Sunday, January 14, 2018
Although a star in her own right, Jayne Mansfield was always considered a second-string Marilyn Monroe (of course, Mansfield had her own second-string challenger in the form of Mamie Van Doren). Somewhat showier than Marilyn, Jayne burst onto the scene as a full-fledged star in THE GIRL CAN'T HELP IT, an early rock and roll big-budget musical. In the film, Jayne plays the moll of gangster Edmond O'Brien, who delivers to Tom Ewell the ultimatum to make Mansfield a singing star -despite her lack of musical ability. Some major musical acts contribute, including Little Richard, who provides the title tune. Directed by Frank Tashlin, the film is an absolute scream, a live-action cartoon. This was followed up by the even more berserk WILL SUCCESS SPOIL ROCK HUNTER? the very next year. This time around, Mansfield was teamed with Tony Randall -who, in my favorite bit, interrupts the movie to provide a commercial break for fans of television! Jayne even got to bring along Mickey Hargitay to play a TV Tarzan. Although Mansfield was a star until her tragic end in a car crash, she never quite topped this early period of her career.

STORED DATA.
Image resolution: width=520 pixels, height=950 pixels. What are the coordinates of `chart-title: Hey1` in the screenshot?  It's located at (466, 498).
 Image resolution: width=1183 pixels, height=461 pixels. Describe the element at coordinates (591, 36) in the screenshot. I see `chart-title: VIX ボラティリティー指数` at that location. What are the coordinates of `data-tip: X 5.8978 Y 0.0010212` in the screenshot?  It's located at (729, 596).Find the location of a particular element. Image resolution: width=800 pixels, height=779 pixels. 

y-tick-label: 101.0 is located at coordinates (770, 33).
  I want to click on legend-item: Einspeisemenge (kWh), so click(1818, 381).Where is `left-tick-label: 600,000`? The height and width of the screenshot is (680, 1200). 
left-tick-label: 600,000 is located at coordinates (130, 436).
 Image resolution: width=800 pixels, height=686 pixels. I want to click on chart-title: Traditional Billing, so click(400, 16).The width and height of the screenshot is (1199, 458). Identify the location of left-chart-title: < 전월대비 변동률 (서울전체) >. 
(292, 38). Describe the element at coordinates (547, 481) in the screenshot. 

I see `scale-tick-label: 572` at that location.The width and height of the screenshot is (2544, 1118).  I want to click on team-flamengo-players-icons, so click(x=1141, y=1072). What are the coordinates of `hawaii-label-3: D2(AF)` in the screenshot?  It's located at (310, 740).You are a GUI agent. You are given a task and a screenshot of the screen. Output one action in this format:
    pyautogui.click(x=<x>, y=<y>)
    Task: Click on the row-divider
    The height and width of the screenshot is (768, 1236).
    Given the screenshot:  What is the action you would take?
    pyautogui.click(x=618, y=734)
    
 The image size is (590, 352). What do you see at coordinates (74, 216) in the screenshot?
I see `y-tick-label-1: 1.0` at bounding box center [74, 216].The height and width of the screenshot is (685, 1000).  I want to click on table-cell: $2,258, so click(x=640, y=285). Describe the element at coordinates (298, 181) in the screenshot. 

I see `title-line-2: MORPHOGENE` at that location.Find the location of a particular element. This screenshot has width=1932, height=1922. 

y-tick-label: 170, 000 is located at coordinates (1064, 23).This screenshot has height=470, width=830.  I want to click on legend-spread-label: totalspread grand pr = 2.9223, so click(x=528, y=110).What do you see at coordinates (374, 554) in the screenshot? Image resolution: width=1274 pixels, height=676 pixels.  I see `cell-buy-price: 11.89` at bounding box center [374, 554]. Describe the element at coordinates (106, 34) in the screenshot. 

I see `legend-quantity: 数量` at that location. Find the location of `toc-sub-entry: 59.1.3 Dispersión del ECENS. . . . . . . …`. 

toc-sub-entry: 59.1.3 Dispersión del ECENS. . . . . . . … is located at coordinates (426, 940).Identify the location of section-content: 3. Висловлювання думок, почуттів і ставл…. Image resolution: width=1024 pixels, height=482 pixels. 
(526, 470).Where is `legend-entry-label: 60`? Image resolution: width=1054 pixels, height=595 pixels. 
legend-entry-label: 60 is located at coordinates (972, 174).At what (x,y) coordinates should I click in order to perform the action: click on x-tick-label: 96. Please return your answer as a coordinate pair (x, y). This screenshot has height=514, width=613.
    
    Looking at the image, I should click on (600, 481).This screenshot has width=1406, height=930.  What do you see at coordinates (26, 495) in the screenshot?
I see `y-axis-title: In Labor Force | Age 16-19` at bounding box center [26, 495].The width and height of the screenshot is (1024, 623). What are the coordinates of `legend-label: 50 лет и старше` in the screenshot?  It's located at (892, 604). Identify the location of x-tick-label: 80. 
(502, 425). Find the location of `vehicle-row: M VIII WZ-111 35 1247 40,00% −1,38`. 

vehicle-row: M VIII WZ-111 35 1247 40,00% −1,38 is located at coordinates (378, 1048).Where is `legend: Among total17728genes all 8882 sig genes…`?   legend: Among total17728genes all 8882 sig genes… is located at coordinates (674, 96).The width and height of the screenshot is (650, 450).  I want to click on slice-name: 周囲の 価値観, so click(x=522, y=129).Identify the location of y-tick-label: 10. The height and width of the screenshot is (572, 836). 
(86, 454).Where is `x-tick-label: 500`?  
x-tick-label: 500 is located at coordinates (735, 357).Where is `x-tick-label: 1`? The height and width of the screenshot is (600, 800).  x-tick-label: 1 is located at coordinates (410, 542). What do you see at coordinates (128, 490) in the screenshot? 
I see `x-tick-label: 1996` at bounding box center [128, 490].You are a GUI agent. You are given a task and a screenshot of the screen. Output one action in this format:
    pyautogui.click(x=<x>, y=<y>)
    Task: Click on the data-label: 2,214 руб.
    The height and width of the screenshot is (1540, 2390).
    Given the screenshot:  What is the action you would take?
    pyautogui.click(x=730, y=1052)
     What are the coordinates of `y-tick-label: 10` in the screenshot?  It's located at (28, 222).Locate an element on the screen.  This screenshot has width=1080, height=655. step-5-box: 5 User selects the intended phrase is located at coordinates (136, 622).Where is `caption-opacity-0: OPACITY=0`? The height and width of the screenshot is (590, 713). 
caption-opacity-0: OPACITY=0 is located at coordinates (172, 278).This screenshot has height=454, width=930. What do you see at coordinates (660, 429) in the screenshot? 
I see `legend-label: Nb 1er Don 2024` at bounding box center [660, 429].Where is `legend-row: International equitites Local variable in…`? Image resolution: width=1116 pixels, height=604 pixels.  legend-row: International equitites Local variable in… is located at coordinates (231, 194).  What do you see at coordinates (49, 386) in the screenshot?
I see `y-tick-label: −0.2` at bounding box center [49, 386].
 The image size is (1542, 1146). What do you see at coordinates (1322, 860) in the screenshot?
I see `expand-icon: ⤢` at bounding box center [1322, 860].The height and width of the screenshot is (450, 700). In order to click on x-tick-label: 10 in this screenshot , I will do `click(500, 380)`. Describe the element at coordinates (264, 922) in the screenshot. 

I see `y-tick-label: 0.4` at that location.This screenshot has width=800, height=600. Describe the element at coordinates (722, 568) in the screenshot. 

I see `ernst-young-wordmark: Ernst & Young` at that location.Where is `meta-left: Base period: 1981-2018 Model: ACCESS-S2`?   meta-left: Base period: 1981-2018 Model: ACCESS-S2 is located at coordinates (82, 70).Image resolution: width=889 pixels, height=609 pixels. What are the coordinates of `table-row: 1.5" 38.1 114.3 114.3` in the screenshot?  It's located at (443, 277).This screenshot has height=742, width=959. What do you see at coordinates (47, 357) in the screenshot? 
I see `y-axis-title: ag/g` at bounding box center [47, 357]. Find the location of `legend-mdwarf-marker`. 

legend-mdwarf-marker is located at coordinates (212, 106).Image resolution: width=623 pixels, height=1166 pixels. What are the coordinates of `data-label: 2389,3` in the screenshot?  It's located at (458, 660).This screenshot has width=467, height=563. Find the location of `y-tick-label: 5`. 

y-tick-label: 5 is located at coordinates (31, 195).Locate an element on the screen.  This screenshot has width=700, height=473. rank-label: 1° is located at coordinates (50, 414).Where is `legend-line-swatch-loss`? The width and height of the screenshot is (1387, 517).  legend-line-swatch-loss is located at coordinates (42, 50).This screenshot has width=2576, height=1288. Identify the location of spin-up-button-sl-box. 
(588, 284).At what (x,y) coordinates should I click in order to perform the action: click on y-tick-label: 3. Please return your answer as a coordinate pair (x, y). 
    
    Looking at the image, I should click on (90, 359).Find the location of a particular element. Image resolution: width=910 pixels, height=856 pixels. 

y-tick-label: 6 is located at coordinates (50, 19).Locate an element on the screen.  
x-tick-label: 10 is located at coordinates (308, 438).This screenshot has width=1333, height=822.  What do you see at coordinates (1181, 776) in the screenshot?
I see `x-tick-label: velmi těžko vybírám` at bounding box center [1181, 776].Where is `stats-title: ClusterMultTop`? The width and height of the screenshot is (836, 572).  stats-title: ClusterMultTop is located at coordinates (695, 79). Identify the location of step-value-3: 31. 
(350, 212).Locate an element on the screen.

TASK DESCRIPTION.
According to the piece on Jayne Mansfield, who provides the title tune for THE GIRL CAN'T HELP IT?

SOLVED PROBLEM.
Little Richard